Some years ago I was sitting around with a bunch of colleagues at the Wall Street firm I worked for. These were "two-year analysts" — kids recruited straight out of college to do two years drudge work in the firm's back offices ("turning out equity margin crap for little old ladies," as one of them memorably described the experience) before taking up a position in trading, investment banking, or one of the other more glamorous areas of the firm. We were kicking around ideas at random. One of the kids — a white, in fact Jewish, kid from Long Island — declared his intention to start up an Africa fund. Everybody thought this bizarre. The general reaction was along the lines of: "Africa? It's a sinkhole. Who'd invest in Africa? " The lad explained himself. "Sure, it's the worst place in the world. Which means they have nowhere to go but up, right? It's the world's last big reservoir of cheap labor. Gotta have a future. You'd be getting in at the bottom of the market!"

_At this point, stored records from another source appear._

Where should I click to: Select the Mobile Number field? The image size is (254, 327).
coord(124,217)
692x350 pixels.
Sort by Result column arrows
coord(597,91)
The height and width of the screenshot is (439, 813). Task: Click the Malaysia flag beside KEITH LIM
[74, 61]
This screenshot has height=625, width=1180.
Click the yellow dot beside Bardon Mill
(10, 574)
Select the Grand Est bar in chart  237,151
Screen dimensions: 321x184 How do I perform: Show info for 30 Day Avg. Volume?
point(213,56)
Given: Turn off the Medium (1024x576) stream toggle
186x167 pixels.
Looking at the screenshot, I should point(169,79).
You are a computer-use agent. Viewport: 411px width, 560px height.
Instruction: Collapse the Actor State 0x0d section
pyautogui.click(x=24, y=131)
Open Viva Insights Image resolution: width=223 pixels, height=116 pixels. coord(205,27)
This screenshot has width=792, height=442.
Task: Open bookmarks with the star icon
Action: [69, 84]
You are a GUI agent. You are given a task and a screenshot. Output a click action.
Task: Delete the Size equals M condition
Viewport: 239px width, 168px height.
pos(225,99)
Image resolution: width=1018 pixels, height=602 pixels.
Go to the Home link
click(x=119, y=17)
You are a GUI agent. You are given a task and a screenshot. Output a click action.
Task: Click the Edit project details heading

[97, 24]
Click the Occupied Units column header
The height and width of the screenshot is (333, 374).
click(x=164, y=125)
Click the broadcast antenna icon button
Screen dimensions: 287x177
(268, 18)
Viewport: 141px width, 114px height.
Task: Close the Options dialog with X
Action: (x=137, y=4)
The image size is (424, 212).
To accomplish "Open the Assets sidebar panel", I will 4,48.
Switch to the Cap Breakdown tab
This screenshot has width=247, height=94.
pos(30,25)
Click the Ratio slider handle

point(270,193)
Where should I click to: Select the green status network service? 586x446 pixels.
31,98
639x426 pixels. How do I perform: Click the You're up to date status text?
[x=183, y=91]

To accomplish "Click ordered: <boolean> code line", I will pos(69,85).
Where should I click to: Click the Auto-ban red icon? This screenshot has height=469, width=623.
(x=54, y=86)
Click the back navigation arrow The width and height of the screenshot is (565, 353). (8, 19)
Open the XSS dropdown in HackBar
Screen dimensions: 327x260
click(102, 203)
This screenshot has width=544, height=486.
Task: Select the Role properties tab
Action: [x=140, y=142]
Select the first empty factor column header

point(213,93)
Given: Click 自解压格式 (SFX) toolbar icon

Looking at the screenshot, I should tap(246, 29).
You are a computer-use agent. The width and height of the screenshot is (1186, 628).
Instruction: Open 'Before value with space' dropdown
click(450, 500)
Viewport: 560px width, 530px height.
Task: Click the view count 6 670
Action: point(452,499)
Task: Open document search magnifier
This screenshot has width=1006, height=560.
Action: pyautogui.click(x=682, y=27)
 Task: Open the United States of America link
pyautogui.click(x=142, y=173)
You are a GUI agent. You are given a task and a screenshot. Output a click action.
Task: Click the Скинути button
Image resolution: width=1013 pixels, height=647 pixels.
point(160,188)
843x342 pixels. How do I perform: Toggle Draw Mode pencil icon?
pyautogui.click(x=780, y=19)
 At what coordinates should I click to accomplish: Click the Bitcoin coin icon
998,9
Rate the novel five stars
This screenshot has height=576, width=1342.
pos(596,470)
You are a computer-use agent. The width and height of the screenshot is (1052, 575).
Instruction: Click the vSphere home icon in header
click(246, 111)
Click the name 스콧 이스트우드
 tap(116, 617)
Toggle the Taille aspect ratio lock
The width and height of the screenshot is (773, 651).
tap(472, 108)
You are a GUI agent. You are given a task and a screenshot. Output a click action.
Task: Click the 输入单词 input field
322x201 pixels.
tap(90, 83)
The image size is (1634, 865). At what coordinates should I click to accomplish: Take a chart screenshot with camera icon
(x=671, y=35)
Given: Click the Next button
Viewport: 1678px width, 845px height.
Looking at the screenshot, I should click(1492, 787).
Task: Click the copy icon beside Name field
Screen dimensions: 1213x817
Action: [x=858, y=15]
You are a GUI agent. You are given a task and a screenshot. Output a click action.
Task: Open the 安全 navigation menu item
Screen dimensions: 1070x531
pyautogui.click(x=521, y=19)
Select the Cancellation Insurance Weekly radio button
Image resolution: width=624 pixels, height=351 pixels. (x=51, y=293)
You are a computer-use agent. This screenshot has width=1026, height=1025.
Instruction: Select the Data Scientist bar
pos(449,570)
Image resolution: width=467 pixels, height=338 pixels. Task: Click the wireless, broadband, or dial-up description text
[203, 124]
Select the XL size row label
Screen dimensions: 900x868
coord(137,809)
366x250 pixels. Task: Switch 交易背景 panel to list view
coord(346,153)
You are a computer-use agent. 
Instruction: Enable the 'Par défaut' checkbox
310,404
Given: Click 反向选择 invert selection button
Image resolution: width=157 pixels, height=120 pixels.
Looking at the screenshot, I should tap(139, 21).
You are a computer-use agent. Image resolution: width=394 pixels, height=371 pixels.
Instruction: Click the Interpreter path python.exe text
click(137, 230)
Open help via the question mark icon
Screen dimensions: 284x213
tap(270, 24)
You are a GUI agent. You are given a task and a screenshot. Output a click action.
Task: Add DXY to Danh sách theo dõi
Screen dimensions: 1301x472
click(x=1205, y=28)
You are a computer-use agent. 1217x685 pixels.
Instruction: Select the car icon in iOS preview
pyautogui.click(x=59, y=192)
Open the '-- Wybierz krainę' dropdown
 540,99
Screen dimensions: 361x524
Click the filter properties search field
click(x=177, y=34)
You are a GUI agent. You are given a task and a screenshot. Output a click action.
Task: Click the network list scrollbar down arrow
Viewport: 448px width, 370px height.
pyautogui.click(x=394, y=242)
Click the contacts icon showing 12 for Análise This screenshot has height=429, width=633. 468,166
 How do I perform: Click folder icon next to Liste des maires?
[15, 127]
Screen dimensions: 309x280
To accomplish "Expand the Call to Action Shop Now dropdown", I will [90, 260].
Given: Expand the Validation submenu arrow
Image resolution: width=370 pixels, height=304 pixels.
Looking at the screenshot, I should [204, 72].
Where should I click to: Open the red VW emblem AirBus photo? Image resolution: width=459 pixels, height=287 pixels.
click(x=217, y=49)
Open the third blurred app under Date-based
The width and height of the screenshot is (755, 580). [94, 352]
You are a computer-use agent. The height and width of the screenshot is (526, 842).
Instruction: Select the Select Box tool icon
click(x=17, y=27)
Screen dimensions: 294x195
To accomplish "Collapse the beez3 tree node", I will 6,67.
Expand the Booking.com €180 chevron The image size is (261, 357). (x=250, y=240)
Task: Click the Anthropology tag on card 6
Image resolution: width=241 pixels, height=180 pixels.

I have no idea if this particular idea ever came to reality. A lot of people do invest in Africa, actually, on the high-risk high-reward principle, and some of them do very well. (There was a good report on this in The Economist, 6/3/2000.) I am only making the point that it is, to most people, surprising to hear "Africa" and "investment" spoken in the same sentence. The reason is that we have a low opinion of Africa, one that is constantly being reinforced by news items like yesterday's out of the Congo, that president Laurent Kabila had been murdered in a palace coup.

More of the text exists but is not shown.